== What you will do ==
Please repeat the records below exactly, but only from the line that contains "Click the 32.0 Gbps speed value" onward, ending with the last line.

== Record extracts ==

*** Block opens ***

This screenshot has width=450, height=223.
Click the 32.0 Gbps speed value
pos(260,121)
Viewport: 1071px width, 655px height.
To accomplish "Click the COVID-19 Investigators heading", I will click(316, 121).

*** Block closes ***

== Expected answer ==
Click the 32.0 Gbps speed value
pos(260,121)
Viewport: 1071px width, 655px height.
To accomplish "Click the COVID-19 Investigators heading", I will click(316, 121).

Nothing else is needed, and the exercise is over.